The linking form appears in Example 12.44 of my recent book "Algebraic and geometric surgery" (Oxford University Press, 2002), and also in Chapter 3 of my earlier book "Exact sequences in the algebraic theory of surgery" (Princeton University Press, 1981) which is available from http://www.maths.ed.ac.uk/~aar/books/exact.pdf
I don't know if these are "textbook references". At any rate, the L-theory localization exact sequence is a good algebraic surgery setting for linking forms and their non-simply-connected analogues, although maybe too elaborate and non-geometric for some tastes.

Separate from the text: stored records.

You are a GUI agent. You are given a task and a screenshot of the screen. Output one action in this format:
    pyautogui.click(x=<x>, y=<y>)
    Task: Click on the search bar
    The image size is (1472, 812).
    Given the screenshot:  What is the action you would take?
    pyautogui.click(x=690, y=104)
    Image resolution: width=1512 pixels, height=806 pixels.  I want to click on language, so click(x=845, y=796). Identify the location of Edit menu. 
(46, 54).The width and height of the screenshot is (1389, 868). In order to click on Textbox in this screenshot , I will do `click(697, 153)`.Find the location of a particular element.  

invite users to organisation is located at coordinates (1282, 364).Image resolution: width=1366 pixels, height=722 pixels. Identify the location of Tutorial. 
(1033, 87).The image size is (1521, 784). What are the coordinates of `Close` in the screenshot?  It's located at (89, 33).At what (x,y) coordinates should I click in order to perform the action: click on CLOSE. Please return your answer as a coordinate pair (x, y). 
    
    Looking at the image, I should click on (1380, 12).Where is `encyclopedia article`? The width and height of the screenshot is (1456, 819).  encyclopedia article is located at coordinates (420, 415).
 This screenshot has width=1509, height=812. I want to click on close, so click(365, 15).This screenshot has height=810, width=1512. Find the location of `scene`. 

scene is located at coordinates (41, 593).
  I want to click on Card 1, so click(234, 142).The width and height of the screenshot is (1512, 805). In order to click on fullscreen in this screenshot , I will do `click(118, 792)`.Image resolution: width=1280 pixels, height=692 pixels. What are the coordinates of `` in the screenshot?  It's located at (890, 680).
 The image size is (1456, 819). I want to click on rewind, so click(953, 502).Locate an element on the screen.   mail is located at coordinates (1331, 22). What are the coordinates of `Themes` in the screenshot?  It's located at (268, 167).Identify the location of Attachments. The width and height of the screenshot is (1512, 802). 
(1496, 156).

Abstractly, surely the localization exact sequence is the correct context for linking, and is precisely what I think you are looking for. It's also a very beautiful construction, in my opinion, which is fun to learn and good to know. On the other hand, I don't think Andrew would strongly disagree to the assertion that it's hellishly difficult to calculate explicit localizations and L-groups, except in the very simplest cases. So if you want to be able to work concretely in this day and age, you need a bit more structure than a symmetric structure (or a quadratic structure) on a chain complex. This, as Greg pointed out, intersection homology gives you, in a less general context of simplicial pseudomanifolds.
On the other hand, I really wish there were better techniques for calculating Cohn localizations, and higher L-groups, explicitly- if you find anything, please let us know!